I wrote about this before, but Savage is off on the German Nazi “edelweiss” thing again. I can appreciate the pain that his family experienced from the Holocaust, living in New York after his parents fled Russia in the 1920s following the Russian Revolution – but his “history” is just plain wrong.
The movie “The Sound of Music” is the somewhat true story of the von Trapp Family – the movie is where people are mostly likely to have heard of Eidelweiss, but clearly Savage missed the entire point of the movie. The song itself is not authentic – it was written by Rogers and Hammerstein, but the point of the song in the movie could not be more clear.

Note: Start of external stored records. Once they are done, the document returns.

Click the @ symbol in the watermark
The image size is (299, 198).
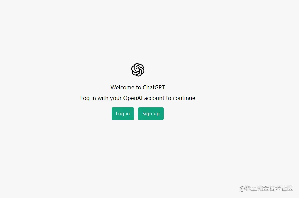[x=242, y=189]
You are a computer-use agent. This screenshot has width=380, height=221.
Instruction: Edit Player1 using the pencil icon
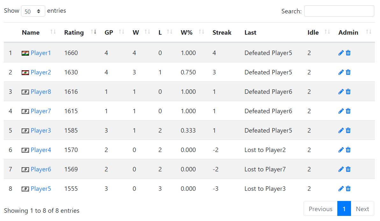[341, 53]
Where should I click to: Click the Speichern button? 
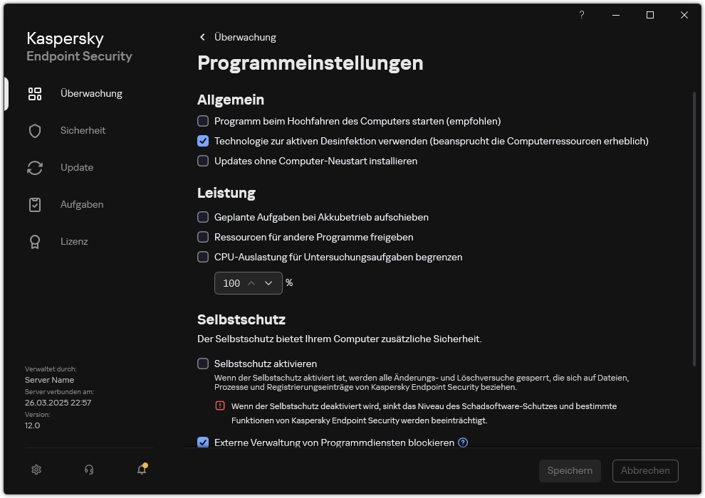tap(570, 470)
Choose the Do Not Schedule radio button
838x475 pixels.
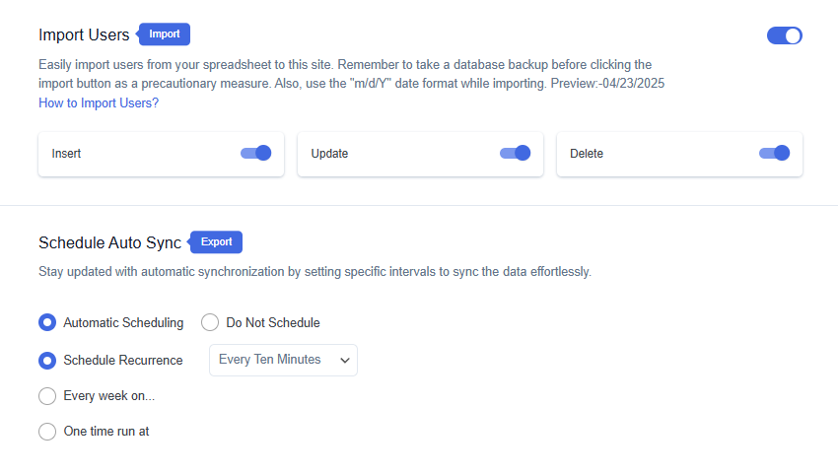210,322
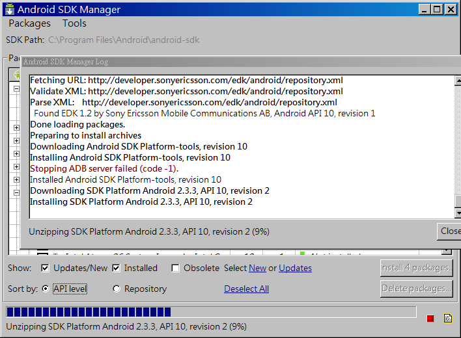Viewport: 461px width, 338px height.
Task: Collapse the bottom expanded package tree node
Action: (16, 193)
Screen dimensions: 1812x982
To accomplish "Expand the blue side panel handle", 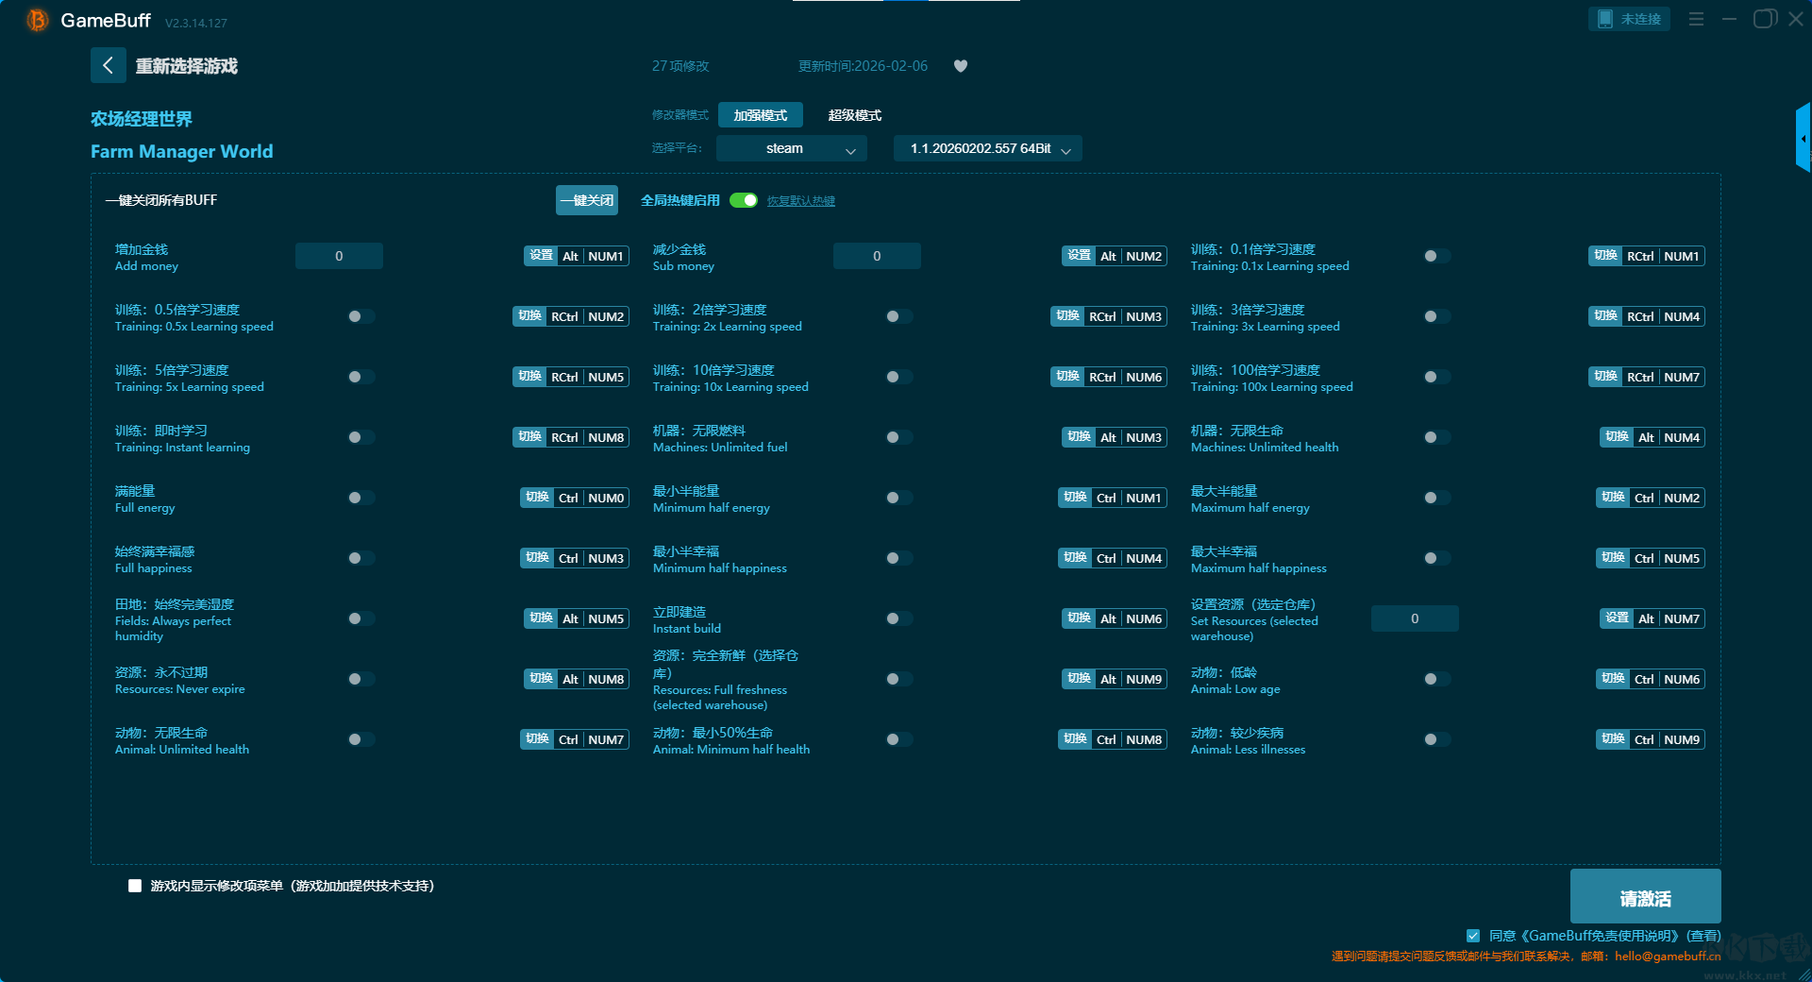I will (1803, 138).

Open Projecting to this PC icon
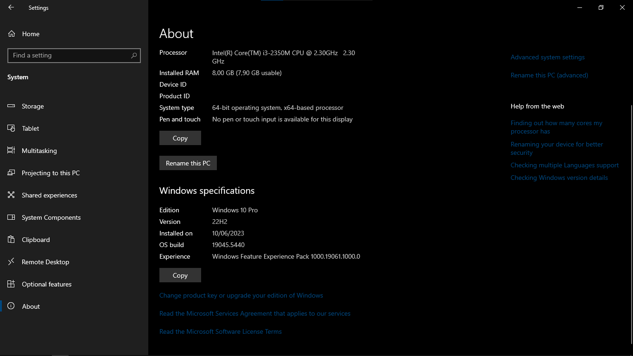tap(12, 173)
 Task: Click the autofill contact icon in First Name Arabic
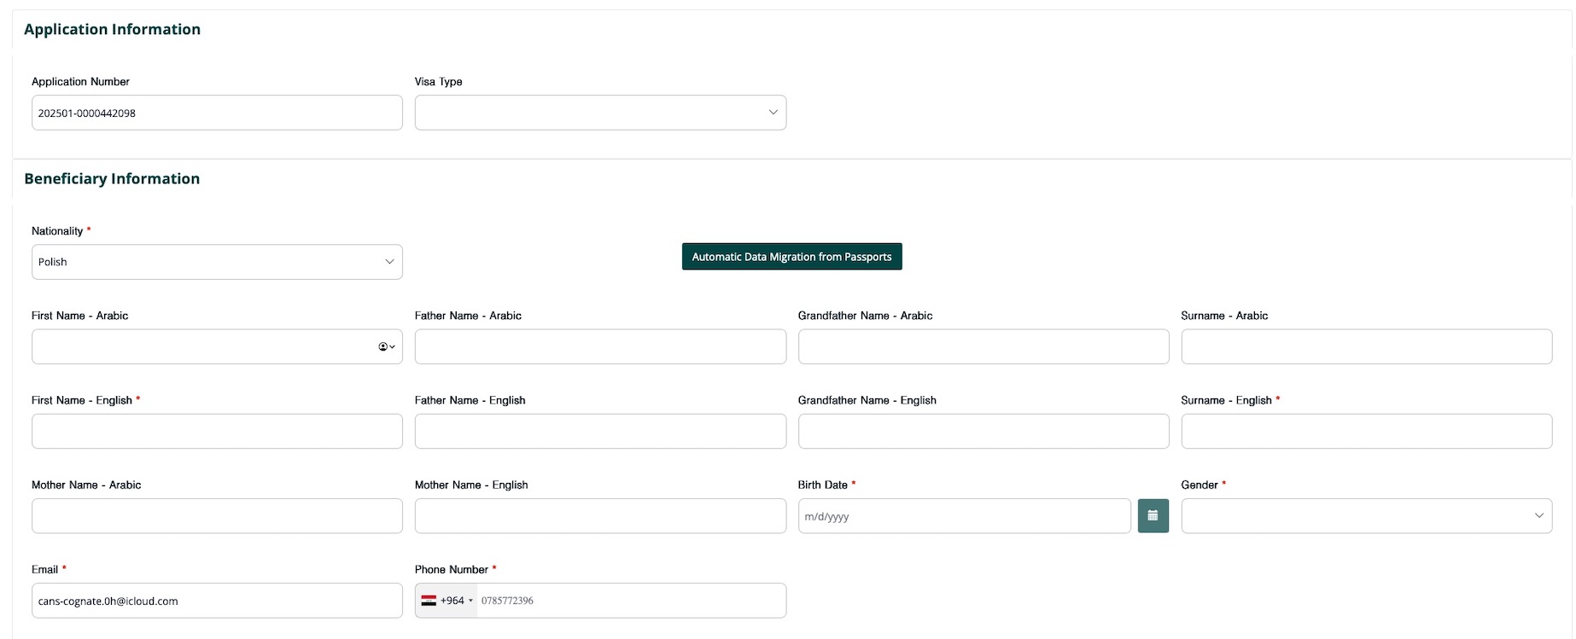tap(386, 347)
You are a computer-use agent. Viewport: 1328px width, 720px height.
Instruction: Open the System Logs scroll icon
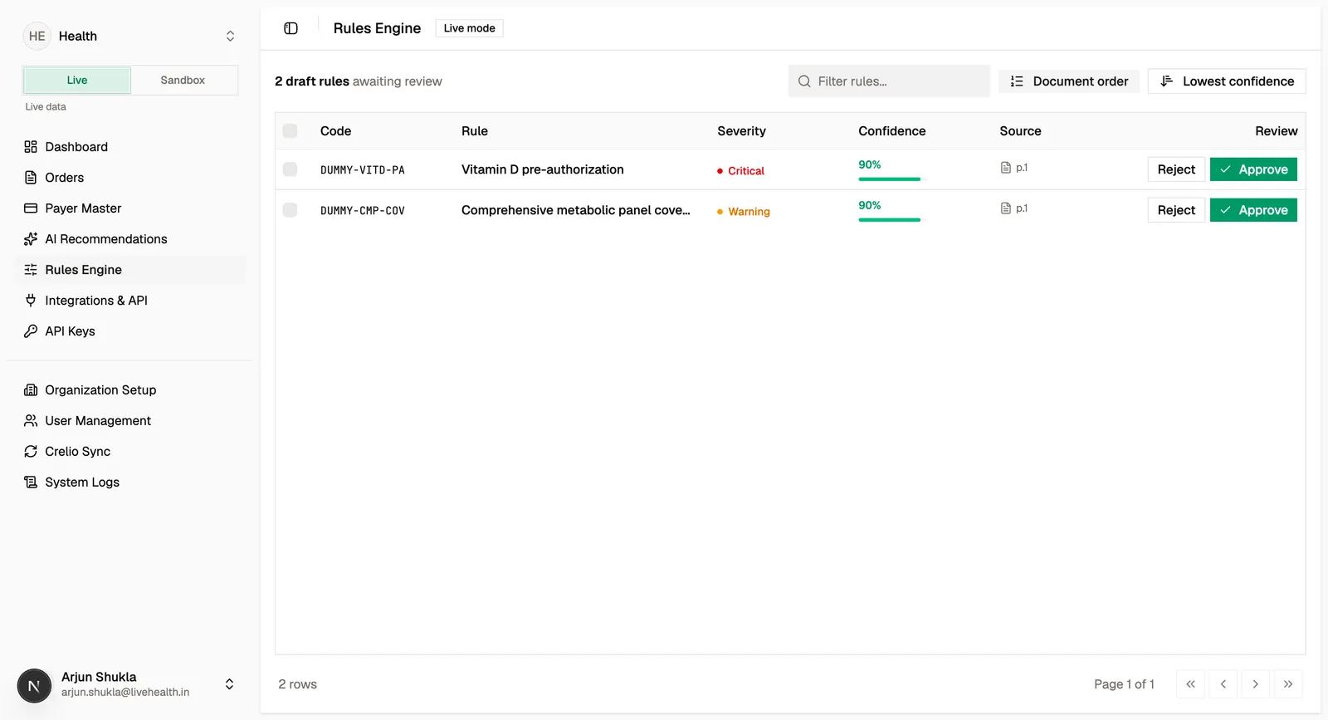(x=31, y=482)
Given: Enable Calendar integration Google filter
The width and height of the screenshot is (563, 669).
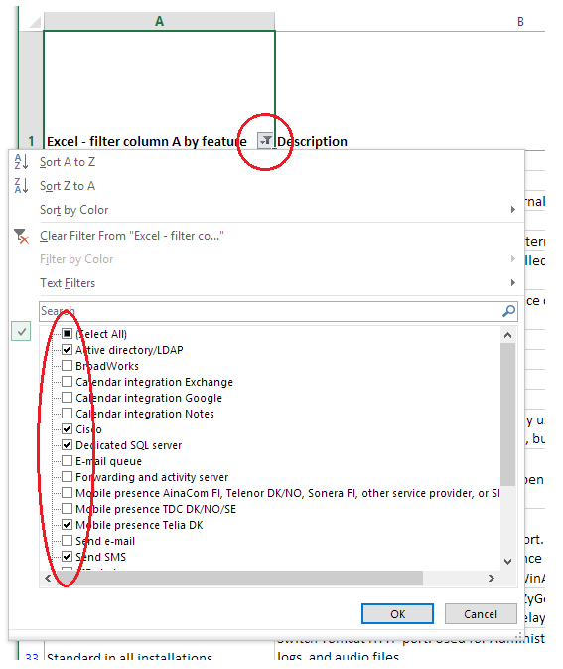Looking at the screenshot, I should point(67,398).
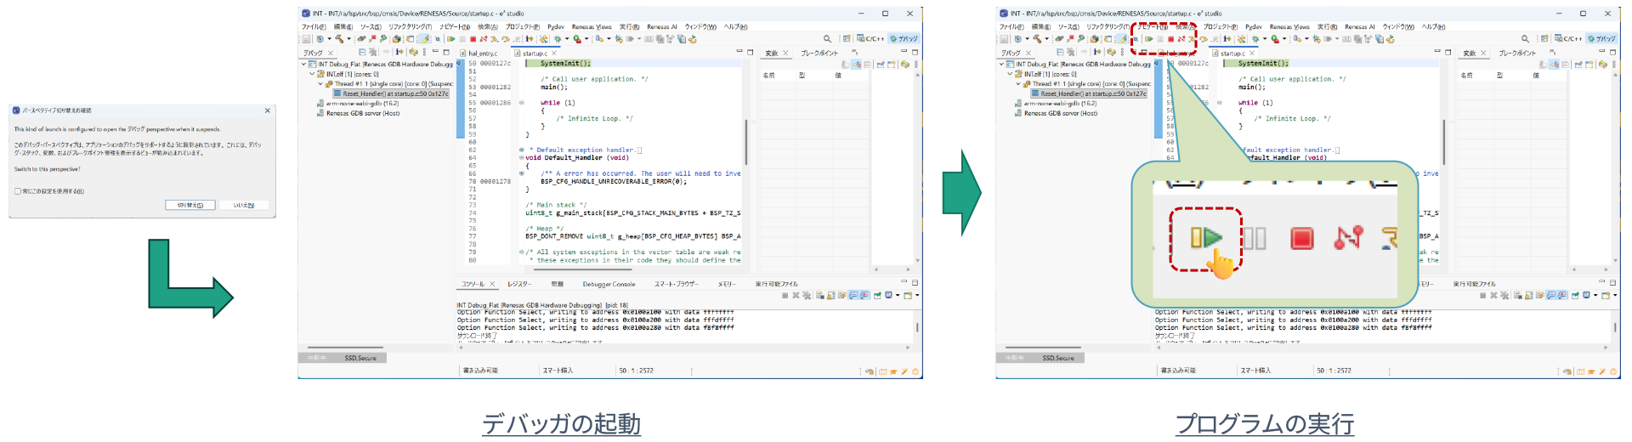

Georg von Trapp had served in the submarine service for Austria in World War 1. He became a national hero to his country – Austria, not Germany. (Yes, Germany and Austria were allies in WWI, but that has nothing to do with Nazis and Hitler)
When Hitler came to power and annexed Austria, Mr von Trapp refused a commission working for the Nazis. He was too big of a hero within Austria for Hitler and the SS to just arrest him and put him in prison or kill him for refusing a commission in the German military.
The Edelweiss flower is a symbol of Austrian national unity and resistance to the German occupation. It was not a “Nazi symbol” as Michael “Savage” Weiner seems to think and keeps repeating over and over. It was the symbol of the anti-Hitler youth movement, even within Germany
On a personal note, back when I was about 16, I spent the summer working at a cultural resort in Western New York called Chautauqua. Somehow, I got talked into playing the organ in the dining room for background music in the restaurant my sister worked in. A lot of the music that I had access to was movie and Broadway songs – including the songs from Sound of Music.
So I’m playing the organ, and not really all the comfortable doing it – and played Edelweiss. When I had finished playing it, a distinguished looking man sitting near me stood up and started applauding. Just looking at him, it was clear he was Austrian and about the age for someone who would have lived in Austria during the German occupation.
The rest of the room had no idea why, but they joined in with the applause. I was somewhat flustered, since I didn’t really understand what was going on, and was trying to be as invisible as possible.
My feelings about Savage are now at “total and complete disgust”.